# About this exercise:
Retype all of the material below word for word, leaving the pictures out.

┌──

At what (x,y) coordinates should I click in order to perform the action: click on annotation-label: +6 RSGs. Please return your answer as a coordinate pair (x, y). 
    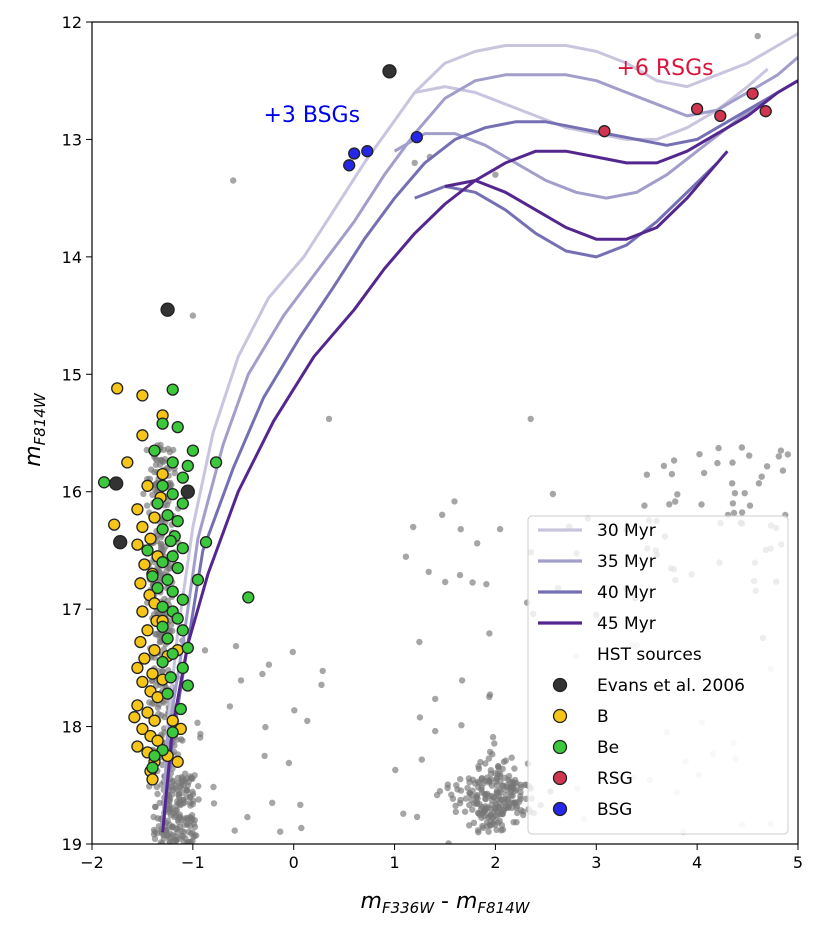
    Looking at the image, I should click on (664, 68).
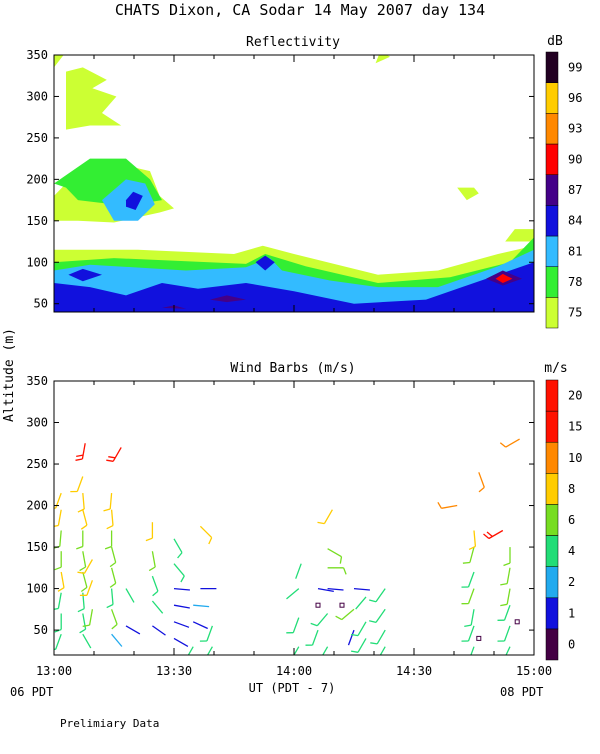 This screenshot has height=754, width=600. I want to click on wind-ytick-label: 350, so click(37, 381).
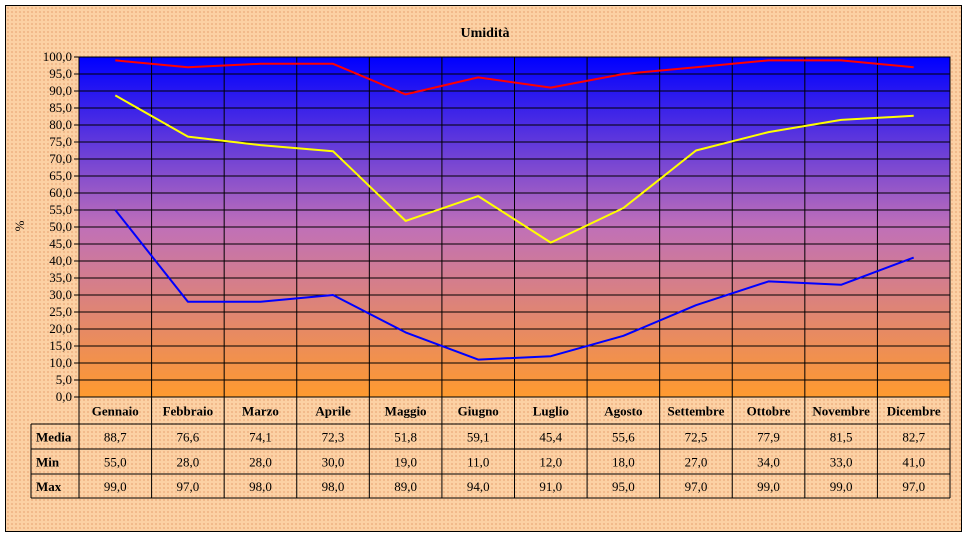 The height and width of the screenshot is (539, 969). What do you see at coordinates (60, 90) in the screenshot?
I see `y-tick-label: 90,0` at bounding box center [60, 90].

└──

# Response area:
At what (x,y) coordinates should I click in order to perform the action: click on annotation-label: +6 RSGs. Please return your answer as a coordinate pair (x, y). 
    Looking at the image, I should click on (664, 68).
 This screenshot has height=754, width=600. I want to click on wind-ytick-label: 350, so click(37, 381).
 The height and width of the screenshot is (539, 969). What do you see at coordinates (60, 90) in the screenshot?
I see `y-tick-label: 90,0` at bounding box center [60, 90].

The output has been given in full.